WHAT THE TASK REQUIRES » Beginning with the first line, retype exactly the records below up to and including the line with "This screenshot has width=750, height=534."; pictures do not belong in the copy.

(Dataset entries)
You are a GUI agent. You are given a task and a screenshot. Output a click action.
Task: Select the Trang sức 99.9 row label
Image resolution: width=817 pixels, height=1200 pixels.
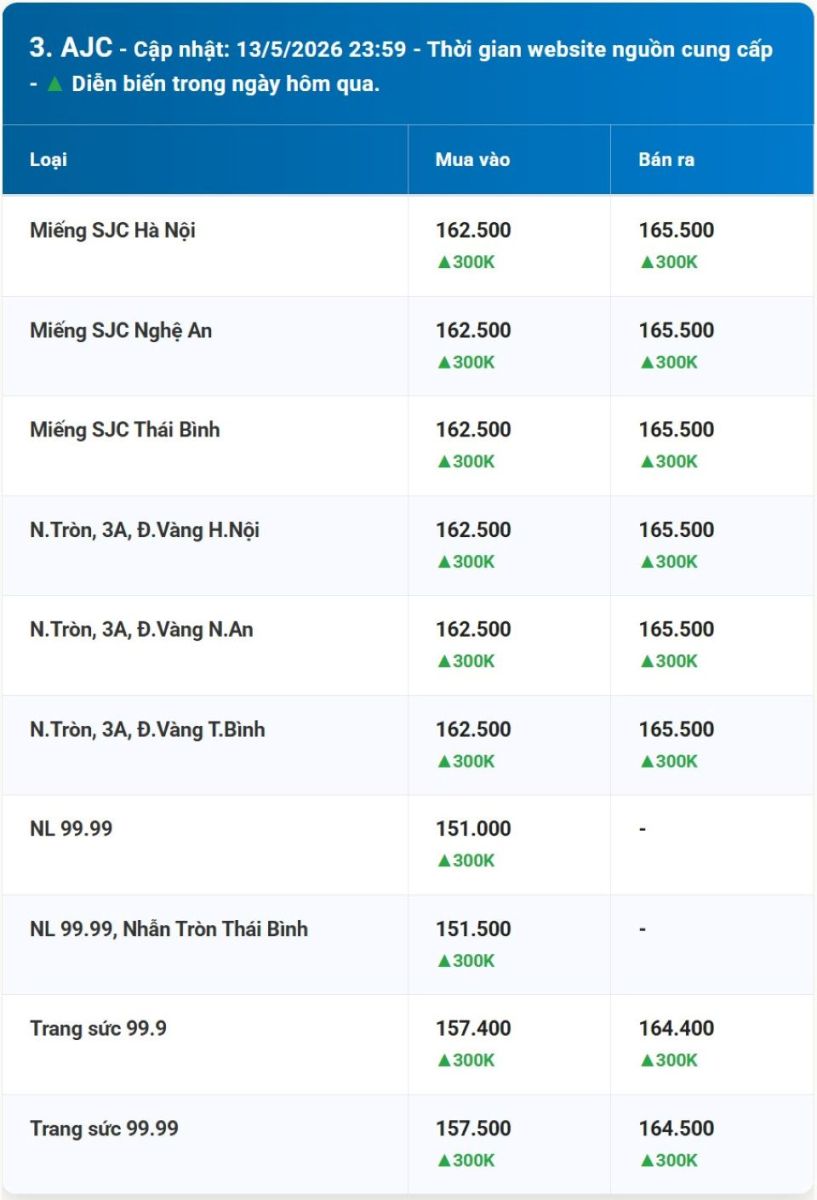pos(98,1028)
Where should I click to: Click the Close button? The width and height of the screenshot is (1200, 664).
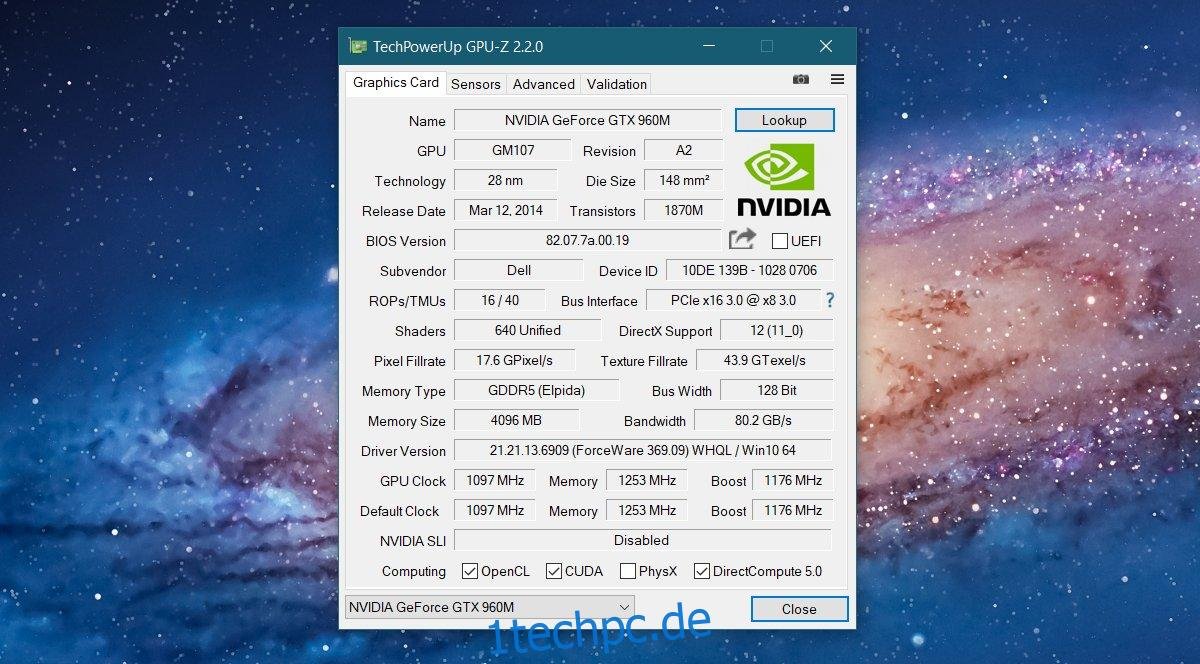click(x=799, y=608)
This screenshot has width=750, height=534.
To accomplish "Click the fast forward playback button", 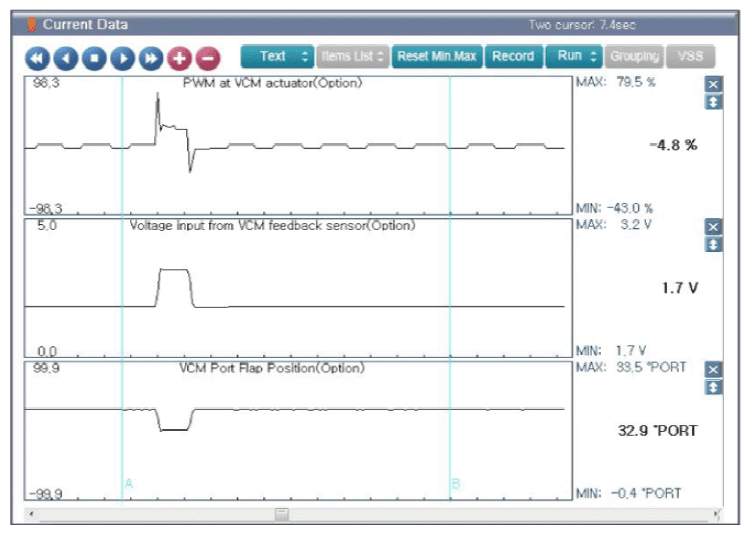I will [151, 58].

ANSWER SECTION »
You are a GUI agent. You are given a task and a screenshot. Output a click action.
Task: Select the Trang sức 99.9 row label
Image resolution: width=817 pixels, height=1200 pixels.
pos(98,1028)
Where should I click to: Click the Close button? The width and height of the screenshot is (1200, 664).
click(x=799, y=608)
This screenshot has width=750, height=534.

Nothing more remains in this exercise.